I also took the Liverpool Botanical Society up to Carr Mill from Blackbrook and, in summer, from Blackbrook to Havannah Flashes and back.

During all of these visits the rangers have been incredibly helpful, as well as being extremely knowledgeable about the valley and its wildlife.

So, it has been very dispiriting to see the service being whittled down and down.

Back in 1979 I was taken on the the council as the first ranger and worked up hours and hours or overtime (that I never had time to take off) visiting all types of clubs and societies in all parts of the borough telling them about then new, Sankey Valley Park with its amazing diversity of industrial heritage and wildlife.

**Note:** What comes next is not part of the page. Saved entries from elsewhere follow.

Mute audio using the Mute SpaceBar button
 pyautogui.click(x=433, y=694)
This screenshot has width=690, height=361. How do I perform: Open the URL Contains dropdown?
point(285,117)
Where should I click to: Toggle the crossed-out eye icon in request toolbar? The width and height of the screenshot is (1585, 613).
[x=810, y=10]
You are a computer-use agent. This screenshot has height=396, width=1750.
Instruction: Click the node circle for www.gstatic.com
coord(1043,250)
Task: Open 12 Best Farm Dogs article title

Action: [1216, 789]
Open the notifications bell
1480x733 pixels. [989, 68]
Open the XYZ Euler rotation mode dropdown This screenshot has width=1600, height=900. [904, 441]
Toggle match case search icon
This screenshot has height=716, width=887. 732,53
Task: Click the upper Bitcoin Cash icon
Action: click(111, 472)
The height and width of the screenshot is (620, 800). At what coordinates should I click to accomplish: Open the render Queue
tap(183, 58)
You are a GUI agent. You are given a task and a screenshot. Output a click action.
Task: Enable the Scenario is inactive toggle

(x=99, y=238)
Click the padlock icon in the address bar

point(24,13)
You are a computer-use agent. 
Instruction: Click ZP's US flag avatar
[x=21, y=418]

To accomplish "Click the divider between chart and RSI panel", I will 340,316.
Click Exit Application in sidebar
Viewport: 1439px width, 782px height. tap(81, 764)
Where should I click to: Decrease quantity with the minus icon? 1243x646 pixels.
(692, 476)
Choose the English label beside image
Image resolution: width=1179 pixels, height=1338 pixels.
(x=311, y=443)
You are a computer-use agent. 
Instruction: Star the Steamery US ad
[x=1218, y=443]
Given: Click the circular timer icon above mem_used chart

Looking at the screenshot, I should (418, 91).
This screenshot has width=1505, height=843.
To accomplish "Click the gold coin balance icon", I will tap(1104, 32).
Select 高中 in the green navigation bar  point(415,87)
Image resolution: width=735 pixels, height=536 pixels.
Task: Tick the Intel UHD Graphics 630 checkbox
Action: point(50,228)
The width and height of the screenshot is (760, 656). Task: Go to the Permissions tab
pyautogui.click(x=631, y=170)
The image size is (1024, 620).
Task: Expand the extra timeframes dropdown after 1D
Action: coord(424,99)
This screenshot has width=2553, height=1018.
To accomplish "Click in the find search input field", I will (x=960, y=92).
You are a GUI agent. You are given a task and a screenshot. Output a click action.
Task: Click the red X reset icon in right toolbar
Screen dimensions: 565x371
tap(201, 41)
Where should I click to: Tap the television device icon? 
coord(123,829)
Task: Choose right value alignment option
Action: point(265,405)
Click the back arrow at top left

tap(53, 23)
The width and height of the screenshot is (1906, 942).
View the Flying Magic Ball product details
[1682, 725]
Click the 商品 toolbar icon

I also visited many schools and led many classes of local children out into the valley to experience the wildlife handson.

I know that the foundation laid all those years ago has continued to be built up by succeeding rangers over the decades who have amassed a huge local capital of knowledge and experience about this large and superbly diverse area of cultural and natural heritage that has been so important to the development of St Helens.

I realise that times are hard, in terms of funding, and stark decisions have to be made but strongly feel that the council cuts to the rangers in Sankey Valley Park have gone as far as they possibly can do without destroying the service totally and losing so much of local value. But not only local value, the heritage and wildlife assets also attract people from neighbouring boroughs, as instanced above, and if the canal can be restored then the value of the rangers will increase even more as the attraction of Sankey Valley for visitors grows.There is so much specialist knowledge in the archive of files and in the heads of the remaining rangers.

They should continue their presence to spread the word and show visitors, especially school children, Sankey Valley. Cutting the last of a once much larger ranger service seems like desperate penny pinching considering the value they add to the site.